We also used Mutation3D server; (Figure 3) All SNPs in red (R184Q, P240L, C264Y, W276R, L297V and N316S) are clustered mutation. Significantly, such mutation clusters are abundant in human cancers (82) we think it is associated with breast cancer. Afflictions which can be considered cases of highly accelerated evolution within somatic tissues. Recent studies have revealed several molecular mechanisms of clustered mutagenesis. (83) While SNPs in blue (C57Y, A116G, A123T, P333R, G370R, N408K and G411R) and gray are covered and uncovered mutation respectively.
Different cellular functions are controlled by transcriptional regulation done by non-coding RNA molecules. Recently discovered class of non-coding RNA molecules is MicroRNA (miRNA) that are small non-coding RNA having function of activation and/or suppression of protein translation inside the cells at post-transcriptional level (84). In present study, we have predicted some targets miRNAs for L1CAM gene. we found that it has sites for (Has miR-4707-3p) and (hsa-miR-4763-3p) microRNA in the 3 UTR regions. And sites for (hsa-miR-3189-5p) and (hsa-miR-4743-5p) microRNA in the 5 regions. Which were noted to be conserved among different species indicating its significant role in the function of the final protein. This insight provides clue to wet-lab researches to understand the expression pattern of L1CAM gene and binding phenomenon of mRNA and miRNA upon mutation.
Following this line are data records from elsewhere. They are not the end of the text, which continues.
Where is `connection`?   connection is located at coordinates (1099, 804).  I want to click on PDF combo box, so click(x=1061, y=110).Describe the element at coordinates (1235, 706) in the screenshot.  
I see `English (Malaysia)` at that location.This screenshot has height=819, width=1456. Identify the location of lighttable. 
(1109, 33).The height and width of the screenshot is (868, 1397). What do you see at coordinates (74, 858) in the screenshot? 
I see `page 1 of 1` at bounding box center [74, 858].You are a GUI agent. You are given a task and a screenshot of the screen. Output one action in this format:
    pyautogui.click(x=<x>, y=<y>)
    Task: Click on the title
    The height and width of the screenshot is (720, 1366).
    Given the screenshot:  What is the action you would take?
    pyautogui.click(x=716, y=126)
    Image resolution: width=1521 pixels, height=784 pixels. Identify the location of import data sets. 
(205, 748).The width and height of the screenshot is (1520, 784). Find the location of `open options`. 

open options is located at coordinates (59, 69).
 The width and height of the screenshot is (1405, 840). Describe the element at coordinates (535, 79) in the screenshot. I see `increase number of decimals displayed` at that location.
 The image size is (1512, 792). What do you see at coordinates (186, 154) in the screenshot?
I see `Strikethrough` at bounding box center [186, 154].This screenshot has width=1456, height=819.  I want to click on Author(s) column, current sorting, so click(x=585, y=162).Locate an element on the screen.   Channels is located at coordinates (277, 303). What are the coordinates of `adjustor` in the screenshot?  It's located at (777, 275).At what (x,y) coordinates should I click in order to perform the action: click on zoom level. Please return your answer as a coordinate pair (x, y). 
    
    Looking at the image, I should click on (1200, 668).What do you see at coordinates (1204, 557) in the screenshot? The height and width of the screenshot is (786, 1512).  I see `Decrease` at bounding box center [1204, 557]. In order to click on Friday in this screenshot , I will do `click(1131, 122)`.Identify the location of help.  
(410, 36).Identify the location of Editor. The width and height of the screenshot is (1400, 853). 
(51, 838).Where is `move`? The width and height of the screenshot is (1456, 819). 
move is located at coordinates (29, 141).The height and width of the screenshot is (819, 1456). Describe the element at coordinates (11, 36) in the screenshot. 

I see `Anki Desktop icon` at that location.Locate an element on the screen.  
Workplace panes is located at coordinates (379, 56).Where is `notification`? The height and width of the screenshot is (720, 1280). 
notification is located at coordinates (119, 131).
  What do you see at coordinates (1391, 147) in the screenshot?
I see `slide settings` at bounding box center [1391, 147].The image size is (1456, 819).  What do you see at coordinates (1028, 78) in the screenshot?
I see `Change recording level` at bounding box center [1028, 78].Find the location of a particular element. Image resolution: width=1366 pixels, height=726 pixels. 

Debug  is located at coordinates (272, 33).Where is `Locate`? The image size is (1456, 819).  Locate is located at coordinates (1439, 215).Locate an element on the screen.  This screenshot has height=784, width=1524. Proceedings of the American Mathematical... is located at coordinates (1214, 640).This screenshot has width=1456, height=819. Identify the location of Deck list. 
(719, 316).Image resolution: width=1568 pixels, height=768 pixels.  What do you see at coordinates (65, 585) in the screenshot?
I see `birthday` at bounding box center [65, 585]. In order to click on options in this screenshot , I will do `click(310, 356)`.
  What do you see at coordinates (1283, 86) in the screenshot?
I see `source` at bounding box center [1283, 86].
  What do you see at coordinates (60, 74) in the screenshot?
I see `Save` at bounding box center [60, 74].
This study revealed 26 novel Pathological mutations that have a potential functional impact and may thus be used as diagnostic markers for L1 syndrome and can make an ideal target for tumor therapy (32, 80) properties of L1CAM, in addition to its cell surface localization, make it a potentially useful diagnostic marker for cancer progression and a candidate for anti-cancer therapy (39, 81). Finally some appreciations of wet lab techniques are suggested to support these findings.
5. Conclusion
A large number of different pathological L1CAM mutations have been identified. Therefore the confirmation of these nsSNPs in L1 syndrome was crucial by using Comprehensive bioinformatics analysis. These findings describe 26 novel L1 mutations which improve our understanding on genotype-phenotype correlation. And can be used as diagnostic markers for L1 syndrome and besides in cancer diagnosis.
Conflict of interest
The authors declare no conflict of interest.
Acknowledgment
The authors wish to acknowledgment the enthusiastic cooperation of Africa City of Technology -Sudan.